Emerging growth company   ☐

 

If an emerging growth company, indicate by check mark if the registrant has elected not to use the extended transition period for complying with any new or revised financial accounting standards provided pursuant to Section 13(a) of the Exchange Act. ☐

 

 
 

 

 

Item 1.02Termination of a Material Definitive Agreement.

The information furnished under Item 7.01 is incorporated herein by reference.

Item 7.01Regulation FD Disclosure.

On October 2, 2018, CPI Aerostructures, Inc. (the “Company”) issued a press release announcing that it had entered into a court-ordered stipulation (the “Stipulation and Order”) with Air Industries Group (“Air Industries”) which settles the litigation among the Company and Air Industries relating to the previously announced Stock Purchase Agreement dated as of March 21, 2018 (the “Agreement”) between the Company and Air Industries, pursuant to which Air Industries agreed to sell to the Company all of the shares of capital stock of its subsidiary, Welding Metallurgy, Inc. (“WMI”).
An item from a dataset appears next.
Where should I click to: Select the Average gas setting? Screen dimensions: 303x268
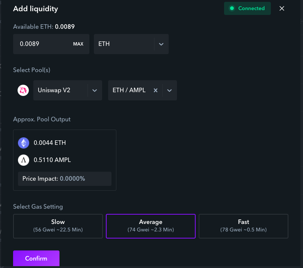tap(151, 226)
As part of the Stipulation and Order, Air Industries has withdrawn its purported termination of the Agreement. Among other things, the Stipulation and Order requires Air Industries to deliver to the Company within 45 days, audited, unqualified financial statements of WMI for 2017 certified by Air Industries’ auditor. Subject to fulfillment of other conditions to closing set forth in the Agreement, the parties agreed that the acquisition will close within three weeks after the Company receives the audited financial statements. The Company and Air Industries also agreed to promptly amend the Agreement to reflect the terms of the Stipulation and Order. The Court will retain jurisdiction of the case for all purposes, including enforcing the terms of the Stipulation and Order.
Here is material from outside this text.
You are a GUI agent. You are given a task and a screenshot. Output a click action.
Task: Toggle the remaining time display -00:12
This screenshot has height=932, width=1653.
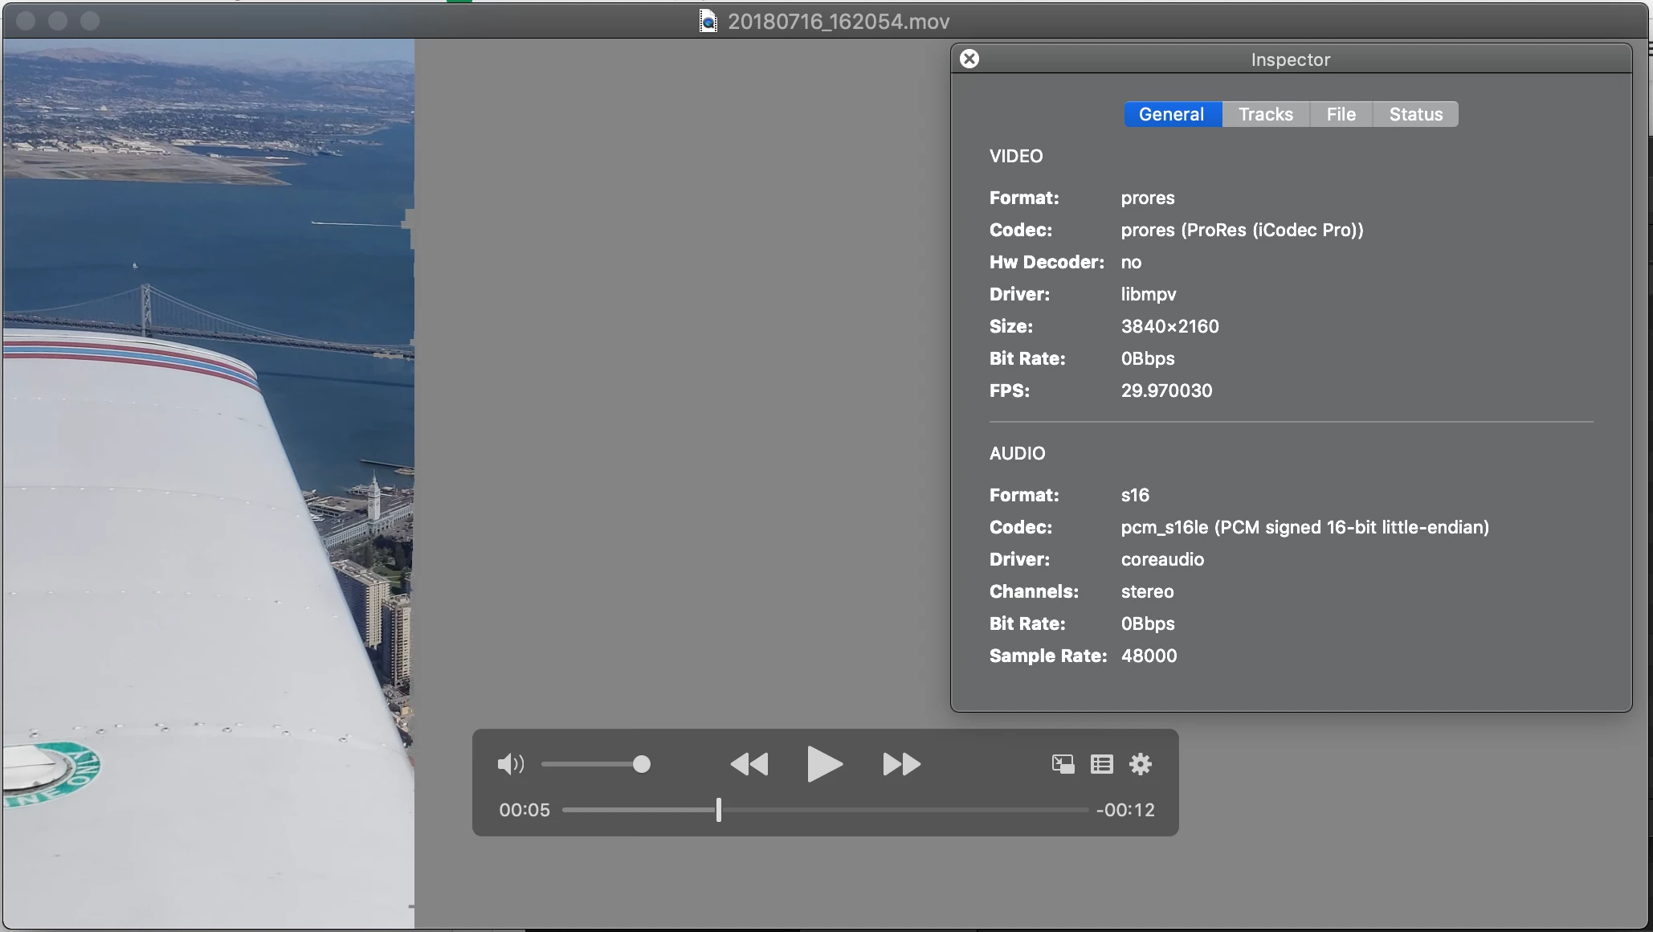pyautogui.click(x=1125, y=810)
A copy of the press release is attached hereto as Exhibit 99.1.

The information contained in the press release is being furnished and shall not be deemed “filed” for purposes of Section 18 of the Securities Exchange Act of 1934 (the “Exchange Act”) or otherwise subject to the liability of such section, nor shall such information be deemed incorporated by reference in any filing under the Securities Act of 1933, as amended, or the Exchange Act, except as shall be expressly set forth by specific reference in such filing.

Item 9.01Financial Statements and Exhibits.

 

(d)        Exhibits:

 Exhibit No.Description
   
99.1Press release, dated October 2, 2018.

 

 
 

 

SIGNATURE

Pursuant to the requirements of the Securities Exchange Act of 1934, the registrant has duly caused this report to be signed on its behalf by the undersigned hereunto duly authorized. 

Dated:  October 3, 2018 CPI AEROSTRUCTURES, INC.